= THE TASK =
Output each line of the data below exactly, omitting any image.
::: EXERCISE DATA
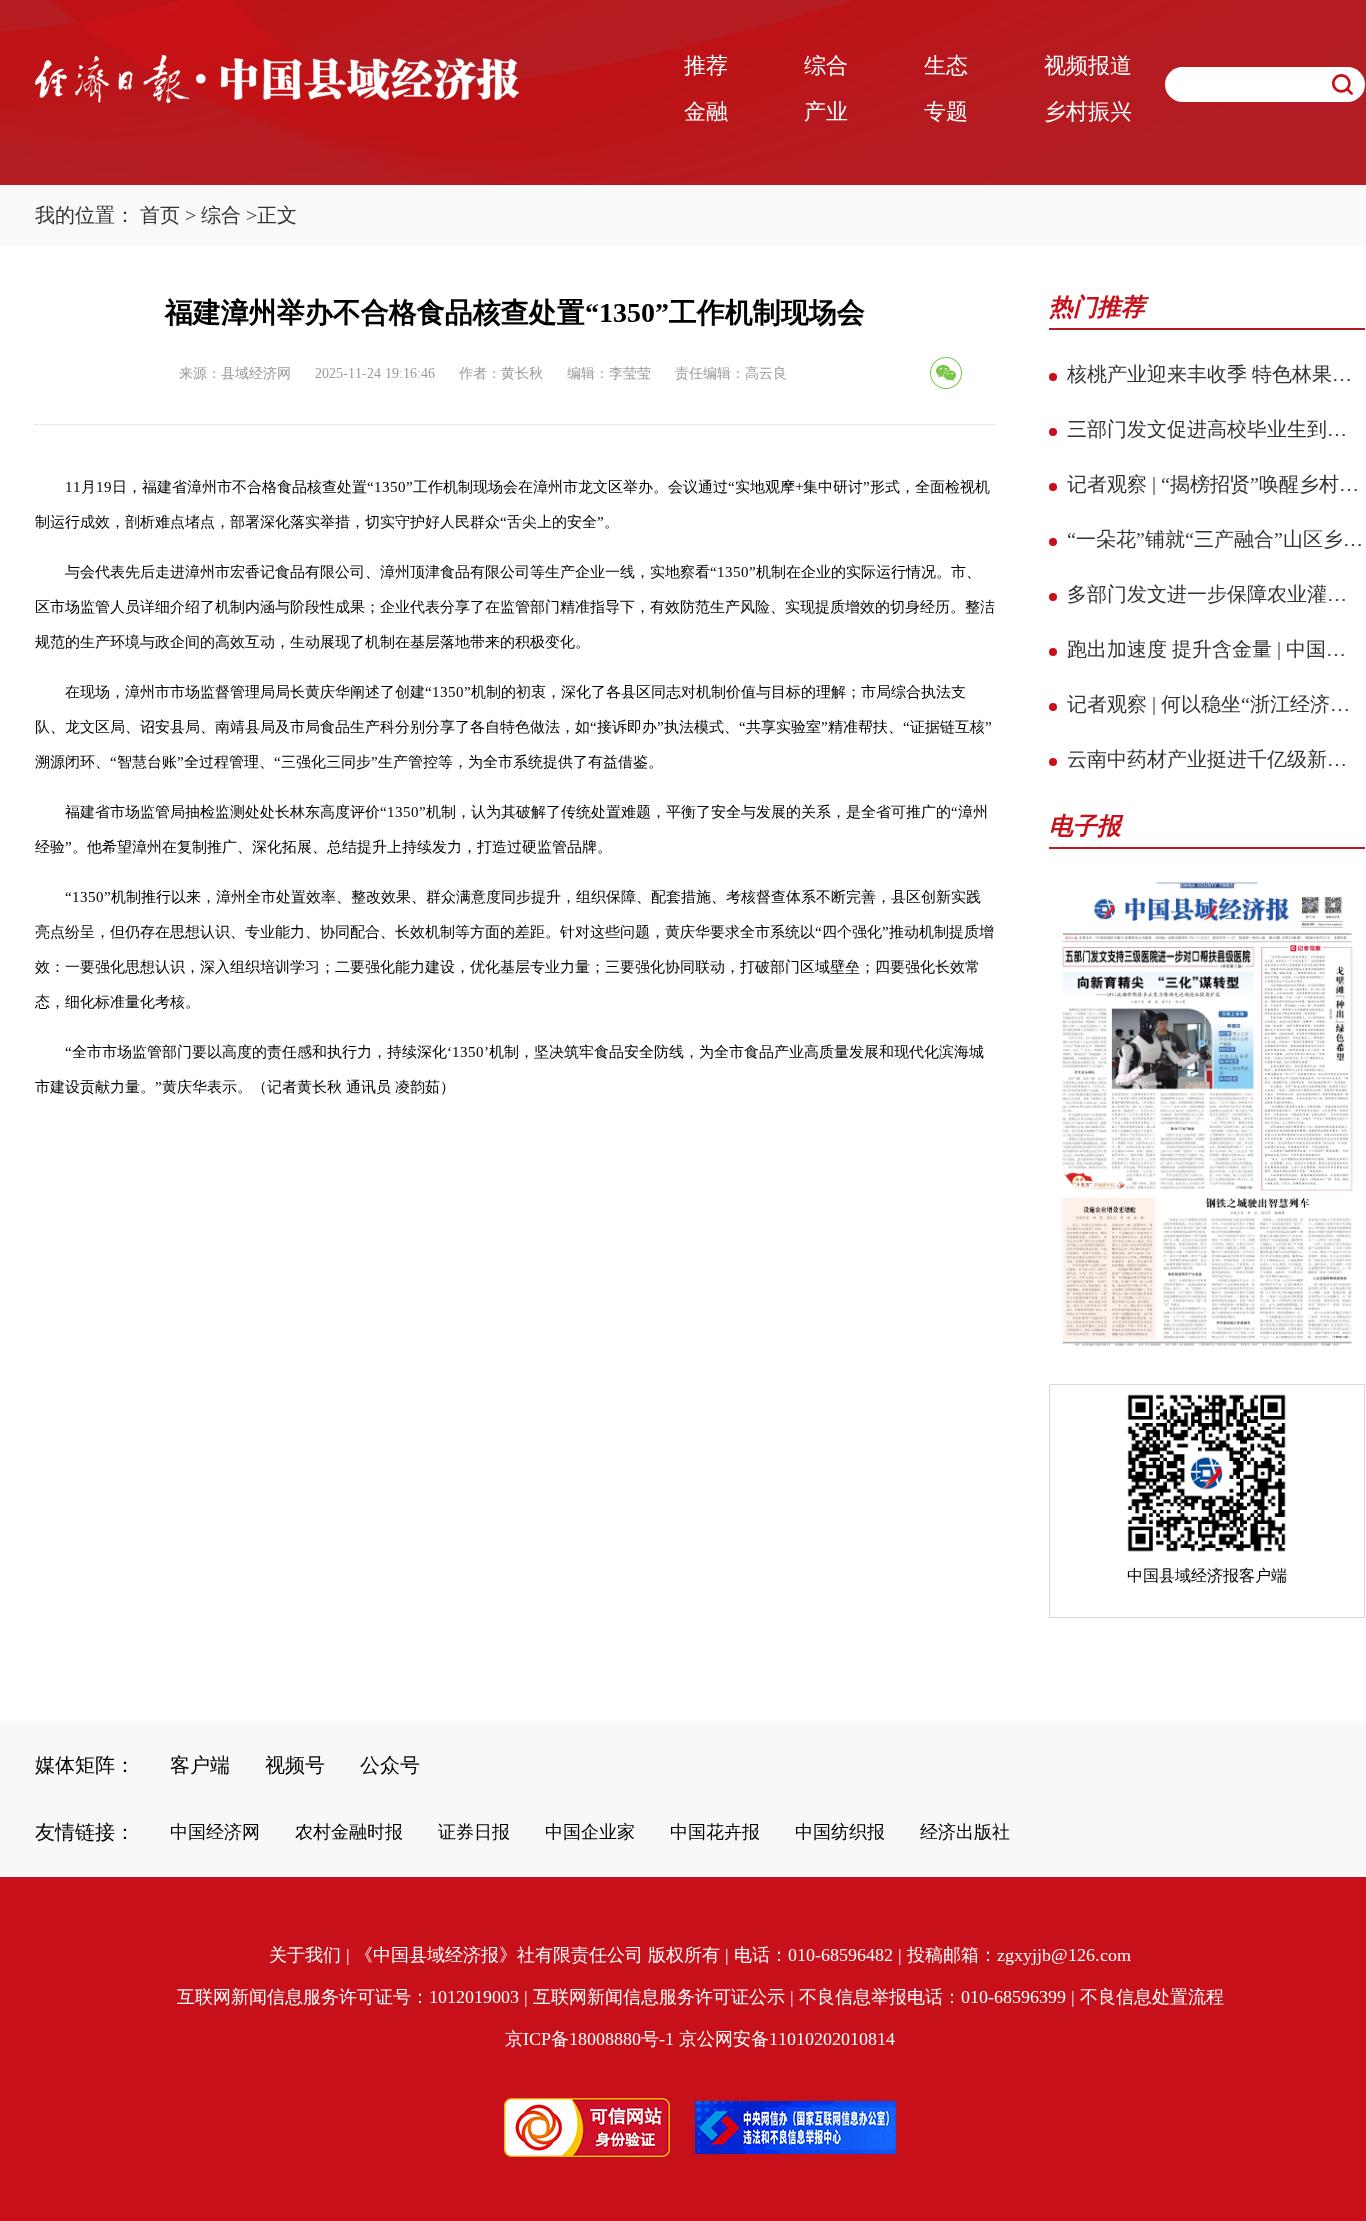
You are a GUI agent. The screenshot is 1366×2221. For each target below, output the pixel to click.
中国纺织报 (840, 1832)
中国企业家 (590, 1832)
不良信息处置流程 (1152, 1997)
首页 (160, 215)
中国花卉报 (715, 1832)
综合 (221, 215)
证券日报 (474, 1832)
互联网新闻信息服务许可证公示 (659, 1997)
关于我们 (305, 1955)
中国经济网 (215, 1832)
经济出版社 (965, 1832)
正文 (277, 215)
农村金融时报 (349, 1832)
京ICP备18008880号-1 (589, 2039)
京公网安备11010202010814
::::::
= RESPONSE AREA =
You are a GUI agent. The screenshot is 1366×2221. For each target below, output the pixel to click.
中国纺织报 (840, 1832)
中国企业家 (590, 1832)
不良信息处置流程 (1152, 1997)
首页 (160, 215)
中国花卉报 (715, 1832)
综合 (221, 215)
证券日报 (474, 1832)
互联网新闻信息服务许可证公示 (659, 1997)
关于我们 (305, 1955)
中国经济网 (215, 1832)
经济出版社 (965, 1832)
正文 (277, 215)
农村金融时报 (349, 1832)
京ICP备18008880号-1 (589, 2039)
京公网安备11010202010814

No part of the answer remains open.